■ **Potongan teks**
....

Partai Persatuan Pembangunan (PPP) kembali diterpa badai konflik internal yang memanas. Keputusan Menteri Hukum dan Hak Asasi Manusia (Menkumham) yang mengesahkan Muhamad Mardiono sebagai Ketua Umum PPP telah memicu gelombang penolakan keras dari sejumlah Dewan Pimpinan Wilayah (DPW) dan Dewan Pimpinan Cabang (DPC) partai berlambang Ka’bah ini. Mereka menuding Surat Keputusan (SK) tersebut mengabaikan fakta krusial yang terjadi dalam Muktamar X PPP di Ancol, Jakarta.
Konflik ini mencuat setelah Menkumham mengeluarkan SK bernomor M.HH-14.AH.11.02 Tahun 2025 tanggal 1 Oktober 2025. SK tersebut secara resmi mengukuhkan kepengurusan DPP PPP di bawah kepemimpinan Muhamad Mardiono, sebuah keputusan yang langsung menjadi sorotan tajam dan memicu reaksi berantai di tubuh partai.

....

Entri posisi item
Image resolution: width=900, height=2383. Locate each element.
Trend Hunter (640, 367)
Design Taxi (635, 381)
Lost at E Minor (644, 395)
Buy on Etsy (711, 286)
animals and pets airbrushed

....

■ **Tugas yang diberikan 1**
Jawab pertanyaan berikut berdasarkan potongan teks, dengan penanda yang sama untuk tiap jawaban:
(a) Siapa yang disahkan sebagai Ketua Umum PPP oleh keputusan Menkumham?
(b) Di mana Muktamar X PPP berlangsung?
(c) Pada tanggal berapa SK Menkumham tersebut dikeluarkan?
■ **Tugas yang diberikan 2**
Tentukan apakah tiap pernyataan berikut sesuai dengan potongan teks. Jawab ya atau tidak, lalu kutip kata-kata penentunya.
(a) Penolakan terhadap SK datang dari sejumlah DPW dan DPC PPP.
(b) SK Menkumham yang dimaksud bernomor M.HH-14.AH.11.02 Tahun 2025.
(c) Muktamar X PPP digelar di Surabaya.
■ **Tugas yang diberikan 3**
Salin bagian potongan teks yang dimulai dengan "Partai Persatuan Pembangunan" dan berlanjut hingga "di tubuh partai.".

■ **Jawaban 1**
(a) Muhamad Mardiono
(b) Di Ancol, Jakarta
(c) 1 Oktober 2025

■ **Jawaban 2**
(a) Ya. "memicu gelombang penolakan keras dari sejumlah Dewan Pimpinan Wilayah (DPW) dan Dewan Pimpinan Cabang (DPC)"
(b) Ya. "Menkumham mengeluarkan SK bernomor M.HH-14.AH.11.02 Tahun 2025"
(c) Tidak. "Muktamar X PPP di Ancol, Jakarta"

■ **Jawaban 3**
Partai Persatuan Pembangunan (PPP) kembali diterpa badai konflik internal yang memanas. Keputusan Menteri Hukum dan Hak Asasi Manusia (Menkumham) yang mengesahkan Muhamad Mardiono sebagai Ketua Umum PPP telah memicu gelombang penolakan keras dari sejumlah Dewan Pimpinan Wilayah (DPW) dan Dewan Pimpinan Cabang (DPC) partai berlambang Ka’bah ini. Mereka menuding Surat Keputusan (SK) tersebut mengabaikan fakta krusial yang terjadi dalam Muktamar X PPP di Ancol, Jakarta.
Konflik ini mencuat setelah Menkumham mengeluarkan SK bernomor M.HH-14.AH.11.02 Tahun 2025 tanggal 1 Oktober 2025. SK tersebut secara resmi mengukuhkan kepengurusan DPP PPP di bawah kepemimpinan Muhamad Mardiono, sebuah keputusan yang langsung menjadi sorotan tajam dan memicu reaksi berantai di tubuh partai.